_YOUR INSTRUCTIONS_
Take the lines starting with the line that contains "Task: Open the Search view icon" and going on through the line that contains "point(1450,88)", and write out only those lines with "Enable" swapped for "Turn on" and everything else left unchanged.

# # # # #

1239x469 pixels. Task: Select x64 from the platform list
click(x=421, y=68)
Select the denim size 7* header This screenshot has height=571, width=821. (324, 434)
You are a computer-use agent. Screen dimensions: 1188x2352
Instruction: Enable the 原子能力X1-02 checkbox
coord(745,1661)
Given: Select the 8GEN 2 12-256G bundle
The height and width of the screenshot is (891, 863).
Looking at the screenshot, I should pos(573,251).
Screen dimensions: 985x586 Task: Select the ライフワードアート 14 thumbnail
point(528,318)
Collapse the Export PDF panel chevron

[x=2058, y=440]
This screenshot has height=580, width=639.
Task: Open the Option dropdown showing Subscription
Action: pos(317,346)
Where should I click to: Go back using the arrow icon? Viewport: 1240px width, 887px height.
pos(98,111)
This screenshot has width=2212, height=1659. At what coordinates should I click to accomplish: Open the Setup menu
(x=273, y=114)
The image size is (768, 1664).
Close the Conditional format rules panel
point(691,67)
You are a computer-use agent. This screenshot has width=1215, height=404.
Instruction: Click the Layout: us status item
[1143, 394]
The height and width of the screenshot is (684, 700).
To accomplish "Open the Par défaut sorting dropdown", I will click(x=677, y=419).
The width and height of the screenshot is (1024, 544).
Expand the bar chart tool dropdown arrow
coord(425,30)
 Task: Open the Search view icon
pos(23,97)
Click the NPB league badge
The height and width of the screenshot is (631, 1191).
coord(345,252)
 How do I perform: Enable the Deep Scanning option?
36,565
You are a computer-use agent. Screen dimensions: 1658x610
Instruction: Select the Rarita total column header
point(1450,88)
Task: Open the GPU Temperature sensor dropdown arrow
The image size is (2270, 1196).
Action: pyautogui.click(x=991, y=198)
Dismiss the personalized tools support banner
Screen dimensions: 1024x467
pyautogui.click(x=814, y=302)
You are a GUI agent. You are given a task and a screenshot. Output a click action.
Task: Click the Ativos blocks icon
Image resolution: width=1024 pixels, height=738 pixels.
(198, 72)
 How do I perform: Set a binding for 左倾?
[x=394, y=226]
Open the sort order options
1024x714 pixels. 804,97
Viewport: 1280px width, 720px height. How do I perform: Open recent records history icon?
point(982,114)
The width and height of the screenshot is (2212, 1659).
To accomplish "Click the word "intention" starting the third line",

# # # # #

_EXERCISE RESULT_
 Task: Open the Search view icon
pos(23,97)
Click the NPB league badge
The height and width of the screenshot is (631, 1191).
coord(345,252)
 How do I perform: Turn on the Deep Scanning option?
36,565
You are a computer-use agent. Screen dimensions: 1658x610
Instruction: Select the Rarita total column header
point(1450,88)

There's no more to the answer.